▶ [PROBLEM TO SOLVE]:
Copy the passage on methods of non-violent protest word for word, starting at "Below are some" and ending at "Pressure groups etc.".

▶ [DOCUMENT TEXT]:
Below are some methods of non-violent protest and persuasion
– Formal statements: Public speeches, Letters of opposition or support, Statements by organisations and institutions, Signed public statements, Statements of accusation and intent, Group or mass petitions.
– Communications with a wider public: Slogans, caricatures and symbols (written, painted, printed, repeated, mimed, gestured), Banners, posters, inscriptions, Leaflets, brochures and books, Newspapers and magazines, Records, radio and television, Messages written in the air or on the ground.
– Group representations: Delegations, Pressure groups etc.
– Symbolic public acts: Display of flags and symbolic colours, Wearing of symbols (pins, militant badges), Prayer and worship, Handing over of symbolic objects, Stripping of protest clothes, Destruction of own property (houses, documents, identity papers…), Symbolic lights (torches, lanterns, candles). Portrait exhibitions, protest painting, new symbolic signs and/or names in the streets, symbolic noises (“symbolic tunes” using whistles, bells, sirens, crockery…), symbolic re-appropriations (seizure of land or buildings), rude gestures.
– Pressure on individuals: Pressuring officials (following them around, reminding them of something or remaining silent and respectful), Fraternising (subjecting people to intense direct influence to convince them that the regime they serve is unjust), Organising vigils.
– Entertainment and music: Satirical skits and farces, Theatre performances and concerts, Singing.
– Processions: Parades, religious processions, pilgrimages, vehicle parades.
– Tributes to the dead: Political mourning, mock funerals, protest funerals, tributes at burial sites.
– Public assemblies: Protest or support assemblies, Protest rallies, Public lectures with several specialist speakers.
– Withdrawals and renunciations: Abandonment of post, Silence, Refusal of reward, Turning your back.

All these symbolic actions are, as we have understood, part of the panoply of expression of public opinions, a panoply which, by dint of experience, is often used without violence and which is itself the object of struggles for its free expression. When these symbolic actions are used for the first time or defy specific or general official prohibitions (in the case of a state of emergency or a state of siege, for example), they have more impact than when they are in fact such commonplace expressions that they really need to be set to music in a solid information campaign to be effective.

▶ [RECORDED DATA]:
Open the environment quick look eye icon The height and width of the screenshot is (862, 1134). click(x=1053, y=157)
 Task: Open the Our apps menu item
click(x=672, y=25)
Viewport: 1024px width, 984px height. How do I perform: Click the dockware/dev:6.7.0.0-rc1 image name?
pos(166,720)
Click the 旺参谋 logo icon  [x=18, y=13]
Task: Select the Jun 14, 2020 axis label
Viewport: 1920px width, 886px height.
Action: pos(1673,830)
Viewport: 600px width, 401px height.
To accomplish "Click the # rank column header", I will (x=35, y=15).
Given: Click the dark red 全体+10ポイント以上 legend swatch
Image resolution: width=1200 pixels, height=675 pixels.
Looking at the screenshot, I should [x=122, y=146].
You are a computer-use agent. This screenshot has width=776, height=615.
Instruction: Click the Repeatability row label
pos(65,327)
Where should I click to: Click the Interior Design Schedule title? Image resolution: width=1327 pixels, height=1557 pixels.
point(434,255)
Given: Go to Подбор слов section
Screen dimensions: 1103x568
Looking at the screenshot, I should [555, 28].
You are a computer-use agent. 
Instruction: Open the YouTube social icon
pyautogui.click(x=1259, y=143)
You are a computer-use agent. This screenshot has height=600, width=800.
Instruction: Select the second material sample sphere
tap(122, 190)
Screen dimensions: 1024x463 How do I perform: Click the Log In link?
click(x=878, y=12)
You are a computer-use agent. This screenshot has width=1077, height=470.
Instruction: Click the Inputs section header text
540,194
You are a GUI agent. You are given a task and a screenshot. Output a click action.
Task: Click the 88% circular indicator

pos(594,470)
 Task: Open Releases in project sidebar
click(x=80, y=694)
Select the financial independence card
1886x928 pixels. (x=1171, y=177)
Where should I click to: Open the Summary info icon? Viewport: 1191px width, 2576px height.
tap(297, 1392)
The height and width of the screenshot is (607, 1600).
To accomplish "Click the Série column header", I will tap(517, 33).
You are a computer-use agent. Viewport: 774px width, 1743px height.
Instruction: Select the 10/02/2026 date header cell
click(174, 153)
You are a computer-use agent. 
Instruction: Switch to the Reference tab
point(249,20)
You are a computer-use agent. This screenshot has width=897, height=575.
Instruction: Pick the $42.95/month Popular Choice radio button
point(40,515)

▶ [TASK OUTPUT]:
Below are some methods of non-violent protest and persuasion
– Formal statements: Public speeches, Letters of opposition or support, Statements by organisations and institutions, Signed public statements, Statements of accusation and intent, Group or mass petitions.
– Communications with a wider public: Slogans, caricatures and symbols (written, painted, printed, repeated, mimed, gestured), Banners, posters, inscriptions, Leaflets, brochures and books, Newspapers and magazines, Records, radio and television, Messages written in the air or on the ground.
– Group representations: Delegations, Pressure groups etc.